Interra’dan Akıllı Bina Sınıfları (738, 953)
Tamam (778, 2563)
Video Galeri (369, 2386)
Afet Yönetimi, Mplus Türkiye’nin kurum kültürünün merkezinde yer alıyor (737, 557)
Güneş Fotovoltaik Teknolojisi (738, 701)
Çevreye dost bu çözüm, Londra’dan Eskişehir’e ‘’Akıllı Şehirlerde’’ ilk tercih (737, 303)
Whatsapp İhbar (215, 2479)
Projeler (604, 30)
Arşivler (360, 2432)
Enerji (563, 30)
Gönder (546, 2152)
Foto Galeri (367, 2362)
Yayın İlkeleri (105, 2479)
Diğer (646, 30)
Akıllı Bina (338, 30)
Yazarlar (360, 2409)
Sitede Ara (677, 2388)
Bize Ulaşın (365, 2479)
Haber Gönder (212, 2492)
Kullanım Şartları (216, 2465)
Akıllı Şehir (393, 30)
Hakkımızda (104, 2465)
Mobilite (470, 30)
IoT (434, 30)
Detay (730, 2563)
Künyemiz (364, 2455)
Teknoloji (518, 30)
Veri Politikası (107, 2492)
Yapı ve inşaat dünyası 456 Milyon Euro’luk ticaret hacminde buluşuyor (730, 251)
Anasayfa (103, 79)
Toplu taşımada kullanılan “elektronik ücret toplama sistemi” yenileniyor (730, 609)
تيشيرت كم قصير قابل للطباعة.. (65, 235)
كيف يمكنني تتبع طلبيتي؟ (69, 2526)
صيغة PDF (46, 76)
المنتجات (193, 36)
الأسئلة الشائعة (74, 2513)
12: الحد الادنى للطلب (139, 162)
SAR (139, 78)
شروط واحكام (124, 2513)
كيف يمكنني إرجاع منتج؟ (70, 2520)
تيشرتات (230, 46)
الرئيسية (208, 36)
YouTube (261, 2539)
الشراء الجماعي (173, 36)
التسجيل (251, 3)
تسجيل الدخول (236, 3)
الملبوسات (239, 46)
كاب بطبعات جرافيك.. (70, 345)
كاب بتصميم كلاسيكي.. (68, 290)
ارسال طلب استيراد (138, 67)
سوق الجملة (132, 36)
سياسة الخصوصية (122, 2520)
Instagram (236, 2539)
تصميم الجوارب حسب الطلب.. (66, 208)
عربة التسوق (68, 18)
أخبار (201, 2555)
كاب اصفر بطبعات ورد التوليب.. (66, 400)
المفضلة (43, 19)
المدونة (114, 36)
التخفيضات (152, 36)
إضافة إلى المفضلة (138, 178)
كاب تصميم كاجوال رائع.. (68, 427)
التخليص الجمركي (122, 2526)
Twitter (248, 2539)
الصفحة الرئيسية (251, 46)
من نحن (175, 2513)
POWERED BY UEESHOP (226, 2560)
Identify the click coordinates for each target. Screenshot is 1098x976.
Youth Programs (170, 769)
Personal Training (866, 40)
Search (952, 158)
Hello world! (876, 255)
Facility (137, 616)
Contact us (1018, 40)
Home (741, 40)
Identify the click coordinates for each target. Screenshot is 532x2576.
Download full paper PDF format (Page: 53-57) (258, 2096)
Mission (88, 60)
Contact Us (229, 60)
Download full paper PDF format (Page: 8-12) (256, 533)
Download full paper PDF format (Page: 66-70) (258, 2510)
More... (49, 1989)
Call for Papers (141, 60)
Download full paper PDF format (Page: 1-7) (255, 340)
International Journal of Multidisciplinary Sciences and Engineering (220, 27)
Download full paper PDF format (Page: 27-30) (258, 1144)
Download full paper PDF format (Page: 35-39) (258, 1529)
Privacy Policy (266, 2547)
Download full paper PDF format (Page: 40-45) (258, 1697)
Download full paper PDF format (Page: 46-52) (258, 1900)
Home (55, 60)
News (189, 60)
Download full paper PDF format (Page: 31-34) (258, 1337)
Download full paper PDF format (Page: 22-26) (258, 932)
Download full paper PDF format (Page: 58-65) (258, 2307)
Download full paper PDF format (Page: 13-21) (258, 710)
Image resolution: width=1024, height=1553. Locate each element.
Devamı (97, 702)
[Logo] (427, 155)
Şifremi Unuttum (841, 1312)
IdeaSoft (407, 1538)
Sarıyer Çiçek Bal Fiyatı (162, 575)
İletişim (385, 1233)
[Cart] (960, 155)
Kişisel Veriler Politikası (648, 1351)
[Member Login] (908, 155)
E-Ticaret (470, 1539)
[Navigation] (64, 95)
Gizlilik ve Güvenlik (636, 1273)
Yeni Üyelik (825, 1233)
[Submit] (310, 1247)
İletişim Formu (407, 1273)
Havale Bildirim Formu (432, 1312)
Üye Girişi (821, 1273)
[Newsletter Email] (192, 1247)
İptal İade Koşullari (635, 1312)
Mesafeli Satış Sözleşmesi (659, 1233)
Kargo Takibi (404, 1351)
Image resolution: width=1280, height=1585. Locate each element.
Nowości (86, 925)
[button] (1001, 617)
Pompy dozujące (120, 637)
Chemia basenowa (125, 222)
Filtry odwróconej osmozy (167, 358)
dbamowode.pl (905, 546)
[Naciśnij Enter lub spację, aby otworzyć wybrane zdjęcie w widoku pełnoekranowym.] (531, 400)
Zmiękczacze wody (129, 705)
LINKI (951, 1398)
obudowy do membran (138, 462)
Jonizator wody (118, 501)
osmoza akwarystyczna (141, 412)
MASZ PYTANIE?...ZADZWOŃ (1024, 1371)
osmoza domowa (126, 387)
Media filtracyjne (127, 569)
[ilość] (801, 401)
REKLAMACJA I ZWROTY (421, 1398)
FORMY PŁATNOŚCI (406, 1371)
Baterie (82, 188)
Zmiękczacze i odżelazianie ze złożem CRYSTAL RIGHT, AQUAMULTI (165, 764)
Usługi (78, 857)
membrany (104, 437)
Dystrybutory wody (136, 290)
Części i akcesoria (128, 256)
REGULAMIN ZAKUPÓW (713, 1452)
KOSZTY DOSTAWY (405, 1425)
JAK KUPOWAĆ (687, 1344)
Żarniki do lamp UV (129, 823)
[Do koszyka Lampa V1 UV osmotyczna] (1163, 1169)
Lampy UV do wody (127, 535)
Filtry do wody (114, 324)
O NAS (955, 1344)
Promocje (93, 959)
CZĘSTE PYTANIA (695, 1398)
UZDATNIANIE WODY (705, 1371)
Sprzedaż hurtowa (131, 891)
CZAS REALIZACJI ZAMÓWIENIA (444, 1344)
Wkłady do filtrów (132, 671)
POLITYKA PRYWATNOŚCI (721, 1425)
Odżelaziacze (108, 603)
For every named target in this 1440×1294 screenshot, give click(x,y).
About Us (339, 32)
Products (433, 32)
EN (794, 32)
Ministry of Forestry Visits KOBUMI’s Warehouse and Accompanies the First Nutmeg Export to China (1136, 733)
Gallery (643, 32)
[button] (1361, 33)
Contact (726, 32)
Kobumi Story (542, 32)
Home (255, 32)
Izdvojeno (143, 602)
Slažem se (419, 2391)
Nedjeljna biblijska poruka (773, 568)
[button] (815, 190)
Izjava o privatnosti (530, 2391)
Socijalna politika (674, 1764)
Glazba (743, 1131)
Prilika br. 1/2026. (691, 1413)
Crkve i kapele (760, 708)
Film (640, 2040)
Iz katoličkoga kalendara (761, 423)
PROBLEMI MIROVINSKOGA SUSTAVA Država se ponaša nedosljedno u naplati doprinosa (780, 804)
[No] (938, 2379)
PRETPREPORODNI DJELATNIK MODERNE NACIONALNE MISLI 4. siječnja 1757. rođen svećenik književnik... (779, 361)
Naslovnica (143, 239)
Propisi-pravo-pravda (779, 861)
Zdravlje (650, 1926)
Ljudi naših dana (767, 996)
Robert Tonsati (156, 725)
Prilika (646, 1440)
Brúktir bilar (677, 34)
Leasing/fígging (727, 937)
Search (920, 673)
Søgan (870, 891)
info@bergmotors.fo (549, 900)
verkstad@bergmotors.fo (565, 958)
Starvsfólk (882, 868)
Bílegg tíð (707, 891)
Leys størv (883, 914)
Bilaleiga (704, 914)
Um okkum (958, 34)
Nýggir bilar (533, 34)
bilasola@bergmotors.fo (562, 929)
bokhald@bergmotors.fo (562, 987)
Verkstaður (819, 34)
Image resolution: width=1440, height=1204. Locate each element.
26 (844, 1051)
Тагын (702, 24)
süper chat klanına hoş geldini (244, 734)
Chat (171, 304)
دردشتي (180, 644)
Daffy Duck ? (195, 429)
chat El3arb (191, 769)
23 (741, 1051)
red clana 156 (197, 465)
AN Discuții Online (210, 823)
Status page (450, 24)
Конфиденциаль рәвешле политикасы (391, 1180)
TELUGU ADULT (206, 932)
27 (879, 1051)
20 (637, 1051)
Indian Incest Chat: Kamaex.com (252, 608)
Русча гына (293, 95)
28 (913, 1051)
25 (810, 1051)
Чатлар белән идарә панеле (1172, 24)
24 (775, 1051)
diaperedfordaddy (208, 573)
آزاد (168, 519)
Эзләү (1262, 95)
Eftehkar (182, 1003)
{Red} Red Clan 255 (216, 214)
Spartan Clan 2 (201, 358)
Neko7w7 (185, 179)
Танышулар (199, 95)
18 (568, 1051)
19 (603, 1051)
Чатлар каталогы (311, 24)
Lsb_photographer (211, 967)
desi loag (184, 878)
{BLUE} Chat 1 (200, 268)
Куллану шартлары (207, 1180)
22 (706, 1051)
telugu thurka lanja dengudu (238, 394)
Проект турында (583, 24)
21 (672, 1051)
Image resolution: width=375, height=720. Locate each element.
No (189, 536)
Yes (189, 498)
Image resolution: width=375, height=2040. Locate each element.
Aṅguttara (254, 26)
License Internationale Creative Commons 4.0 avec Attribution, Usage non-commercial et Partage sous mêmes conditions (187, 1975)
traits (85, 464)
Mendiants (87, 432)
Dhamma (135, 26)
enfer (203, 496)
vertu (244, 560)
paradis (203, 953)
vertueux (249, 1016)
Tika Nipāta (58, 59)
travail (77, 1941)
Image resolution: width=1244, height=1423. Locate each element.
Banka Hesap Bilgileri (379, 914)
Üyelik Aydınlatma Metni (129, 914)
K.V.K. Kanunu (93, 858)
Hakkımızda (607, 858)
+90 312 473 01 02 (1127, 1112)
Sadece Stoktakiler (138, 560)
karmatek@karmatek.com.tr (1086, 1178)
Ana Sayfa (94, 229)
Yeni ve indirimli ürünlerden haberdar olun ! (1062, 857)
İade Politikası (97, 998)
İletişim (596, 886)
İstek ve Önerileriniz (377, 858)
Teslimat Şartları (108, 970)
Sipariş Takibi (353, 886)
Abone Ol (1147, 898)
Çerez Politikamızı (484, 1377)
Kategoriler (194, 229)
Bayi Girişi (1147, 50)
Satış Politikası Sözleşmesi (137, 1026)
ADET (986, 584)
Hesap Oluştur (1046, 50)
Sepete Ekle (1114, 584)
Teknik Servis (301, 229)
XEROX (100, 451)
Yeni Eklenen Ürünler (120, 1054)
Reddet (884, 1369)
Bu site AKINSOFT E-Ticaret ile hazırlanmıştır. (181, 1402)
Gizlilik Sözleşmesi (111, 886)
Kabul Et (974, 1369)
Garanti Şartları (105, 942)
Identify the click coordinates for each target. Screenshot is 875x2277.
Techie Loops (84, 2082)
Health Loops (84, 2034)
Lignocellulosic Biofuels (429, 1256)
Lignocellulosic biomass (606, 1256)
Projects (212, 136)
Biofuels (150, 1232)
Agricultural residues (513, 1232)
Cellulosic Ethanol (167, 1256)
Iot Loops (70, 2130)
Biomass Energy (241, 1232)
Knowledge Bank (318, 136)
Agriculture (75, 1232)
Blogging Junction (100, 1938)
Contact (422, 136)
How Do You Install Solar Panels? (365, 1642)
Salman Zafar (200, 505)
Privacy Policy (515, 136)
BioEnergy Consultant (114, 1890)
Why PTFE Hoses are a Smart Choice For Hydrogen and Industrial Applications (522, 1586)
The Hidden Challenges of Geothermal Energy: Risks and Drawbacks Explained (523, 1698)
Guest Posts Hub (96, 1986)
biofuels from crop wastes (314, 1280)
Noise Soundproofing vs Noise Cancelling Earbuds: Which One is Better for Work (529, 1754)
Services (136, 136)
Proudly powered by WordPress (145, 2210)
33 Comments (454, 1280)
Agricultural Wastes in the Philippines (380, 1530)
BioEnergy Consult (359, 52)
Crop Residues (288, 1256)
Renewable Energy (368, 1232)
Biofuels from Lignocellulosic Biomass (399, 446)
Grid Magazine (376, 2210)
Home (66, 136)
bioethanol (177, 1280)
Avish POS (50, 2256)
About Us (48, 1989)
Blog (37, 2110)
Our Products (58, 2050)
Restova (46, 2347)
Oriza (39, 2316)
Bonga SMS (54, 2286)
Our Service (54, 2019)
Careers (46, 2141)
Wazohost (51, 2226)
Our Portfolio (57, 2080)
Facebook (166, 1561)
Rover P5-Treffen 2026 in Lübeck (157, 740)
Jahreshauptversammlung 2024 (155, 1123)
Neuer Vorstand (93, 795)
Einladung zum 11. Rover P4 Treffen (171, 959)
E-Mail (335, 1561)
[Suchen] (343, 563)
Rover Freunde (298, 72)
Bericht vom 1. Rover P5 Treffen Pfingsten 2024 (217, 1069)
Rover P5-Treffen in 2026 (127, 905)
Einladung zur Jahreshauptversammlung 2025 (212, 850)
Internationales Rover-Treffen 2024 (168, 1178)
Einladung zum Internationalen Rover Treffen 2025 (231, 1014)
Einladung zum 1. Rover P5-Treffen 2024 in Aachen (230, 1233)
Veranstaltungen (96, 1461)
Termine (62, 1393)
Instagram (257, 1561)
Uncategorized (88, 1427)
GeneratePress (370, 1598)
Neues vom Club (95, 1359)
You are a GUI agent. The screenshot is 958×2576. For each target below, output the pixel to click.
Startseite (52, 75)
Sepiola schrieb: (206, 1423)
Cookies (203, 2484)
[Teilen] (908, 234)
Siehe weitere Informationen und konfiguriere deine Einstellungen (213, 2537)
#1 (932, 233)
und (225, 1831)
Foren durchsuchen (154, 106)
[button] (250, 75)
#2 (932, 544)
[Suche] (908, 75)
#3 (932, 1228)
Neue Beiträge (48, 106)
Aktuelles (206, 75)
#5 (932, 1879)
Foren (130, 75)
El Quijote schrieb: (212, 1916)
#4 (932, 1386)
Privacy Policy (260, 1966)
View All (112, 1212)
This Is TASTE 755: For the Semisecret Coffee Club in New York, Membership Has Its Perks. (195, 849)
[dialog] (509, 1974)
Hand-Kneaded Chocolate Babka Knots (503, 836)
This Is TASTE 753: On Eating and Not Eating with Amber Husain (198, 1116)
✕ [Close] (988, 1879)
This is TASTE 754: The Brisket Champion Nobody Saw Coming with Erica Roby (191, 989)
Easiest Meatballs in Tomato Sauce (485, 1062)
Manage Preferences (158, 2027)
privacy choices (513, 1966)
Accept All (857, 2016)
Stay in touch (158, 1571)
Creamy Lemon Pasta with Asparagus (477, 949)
§
WORK TO BE COMPLETED
Reproduce the data from the line with "Wazohost (51, 2226)" to the line with "Internationales Rover-Treffen 2024", both included, with each line unchanged.

SOLUTION
Wazohost (51, 2226)
Our Portfolio (57, 2080)
Facebook (166, 1561)
Rover P5-Treffen 2026 in Lübeck (157, 740)
Jahreshauptversammlung 2024 (155, 1123)
Neuer Vorstand (93, 795)
Einladung zum 11. Rover P4 Treffen (171, 959)
E-Mail (335, 1561)
[Suchen] (343, 563)
Rover Freunde (298, 72)
Bericht vom 1. Rover P5 Treffen Pfingsten 2024 (217, 1069)
Rover P5-Treffen in 2026 (127, 905)
Einladung zur Jahreshauptversammlung 2025 (212, 850)
Internationales Rover-Treffen 2024 (168, 1178)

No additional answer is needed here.